> _Records supplied_:
⁂

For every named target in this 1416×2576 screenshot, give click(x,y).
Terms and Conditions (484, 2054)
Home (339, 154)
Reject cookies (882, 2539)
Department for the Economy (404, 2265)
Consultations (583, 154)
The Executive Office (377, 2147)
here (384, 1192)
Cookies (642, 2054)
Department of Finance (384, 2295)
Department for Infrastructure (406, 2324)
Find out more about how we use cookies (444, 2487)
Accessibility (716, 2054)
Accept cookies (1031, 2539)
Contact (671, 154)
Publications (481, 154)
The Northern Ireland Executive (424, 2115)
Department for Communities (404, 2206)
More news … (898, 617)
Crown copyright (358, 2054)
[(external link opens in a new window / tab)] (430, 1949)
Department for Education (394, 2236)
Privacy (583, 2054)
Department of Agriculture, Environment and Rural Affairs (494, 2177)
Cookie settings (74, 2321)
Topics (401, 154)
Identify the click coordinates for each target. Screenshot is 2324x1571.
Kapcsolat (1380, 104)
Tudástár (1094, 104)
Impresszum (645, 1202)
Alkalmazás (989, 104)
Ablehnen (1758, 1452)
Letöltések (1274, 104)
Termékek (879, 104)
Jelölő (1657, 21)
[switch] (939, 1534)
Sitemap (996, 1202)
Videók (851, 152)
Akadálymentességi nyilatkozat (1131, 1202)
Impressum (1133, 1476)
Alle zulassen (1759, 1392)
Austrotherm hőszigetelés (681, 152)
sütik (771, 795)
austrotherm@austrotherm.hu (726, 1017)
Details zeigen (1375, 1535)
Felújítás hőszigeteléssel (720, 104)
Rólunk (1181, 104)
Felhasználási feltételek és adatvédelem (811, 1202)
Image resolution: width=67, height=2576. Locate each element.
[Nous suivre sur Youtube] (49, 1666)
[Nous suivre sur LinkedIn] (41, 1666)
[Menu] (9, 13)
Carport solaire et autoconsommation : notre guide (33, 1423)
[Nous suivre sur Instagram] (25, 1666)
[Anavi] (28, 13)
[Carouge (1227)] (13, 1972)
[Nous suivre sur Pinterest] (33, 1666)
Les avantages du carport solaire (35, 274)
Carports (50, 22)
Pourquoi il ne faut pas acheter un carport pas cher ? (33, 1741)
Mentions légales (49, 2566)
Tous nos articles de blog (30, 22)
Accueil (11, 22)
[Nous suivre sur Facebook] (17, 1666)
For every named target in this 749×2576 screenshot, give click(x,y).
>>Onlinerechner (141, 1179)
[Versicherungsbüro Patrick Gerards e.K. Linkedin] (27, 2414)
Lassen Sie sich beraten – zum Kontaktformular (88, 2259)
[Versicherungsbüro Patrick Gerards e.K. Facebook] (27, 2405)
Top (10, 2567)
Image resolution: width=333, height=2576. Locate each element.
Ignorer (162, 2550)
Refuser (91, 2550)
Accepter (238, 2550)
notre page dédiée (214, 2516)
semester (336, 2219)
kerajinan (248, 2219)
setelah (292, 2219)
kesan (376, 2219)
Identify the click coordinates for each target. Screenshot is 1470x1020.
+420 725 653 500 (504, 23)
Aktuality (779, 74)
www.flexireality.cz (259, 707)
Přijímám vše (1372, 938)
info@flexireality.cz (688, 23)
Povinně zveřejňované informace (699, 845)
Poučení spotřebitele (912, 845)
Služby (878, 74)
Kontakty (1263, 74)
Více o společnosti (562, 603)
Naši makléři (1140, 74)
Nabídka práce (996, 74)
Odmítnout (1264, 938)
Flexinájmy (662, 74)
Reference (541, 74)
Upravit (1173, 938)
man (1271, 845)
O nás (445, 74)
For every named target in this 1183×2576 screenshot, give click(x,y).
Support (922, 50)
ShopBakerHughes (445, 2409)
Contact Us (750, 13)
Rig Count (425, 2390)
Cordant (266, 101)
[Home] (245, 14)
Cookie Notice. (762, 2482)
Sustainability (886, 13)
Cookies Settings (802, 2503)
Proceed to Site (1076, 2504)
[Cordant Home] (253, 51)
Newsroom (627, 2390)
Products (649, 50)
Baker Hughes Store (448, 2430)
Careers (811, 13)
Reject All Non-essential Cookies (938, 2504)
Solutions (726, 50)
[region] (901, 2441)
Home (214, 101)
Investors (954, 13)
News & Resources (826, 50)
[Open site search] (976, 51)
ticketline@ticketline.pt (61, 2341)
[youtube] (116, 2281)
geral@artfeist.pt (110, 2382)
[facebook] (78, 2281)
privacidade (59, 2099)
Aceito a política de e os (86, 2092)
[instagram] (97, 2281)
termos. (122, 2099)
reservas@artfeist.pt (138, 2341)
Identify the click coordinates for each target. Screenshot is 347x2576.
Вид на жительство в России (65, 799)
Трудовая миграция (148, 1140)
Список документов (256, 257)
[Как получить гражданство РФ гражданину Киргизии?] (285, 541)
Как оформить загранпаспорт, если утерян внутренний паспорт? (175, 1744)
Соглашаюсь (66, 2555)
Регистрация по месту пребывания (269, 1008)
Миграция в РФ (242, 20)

⁂

> _Task item_:
Some lines of the listing may include the string "Image". Tally them and report only the total.

> _Response to the task_:
2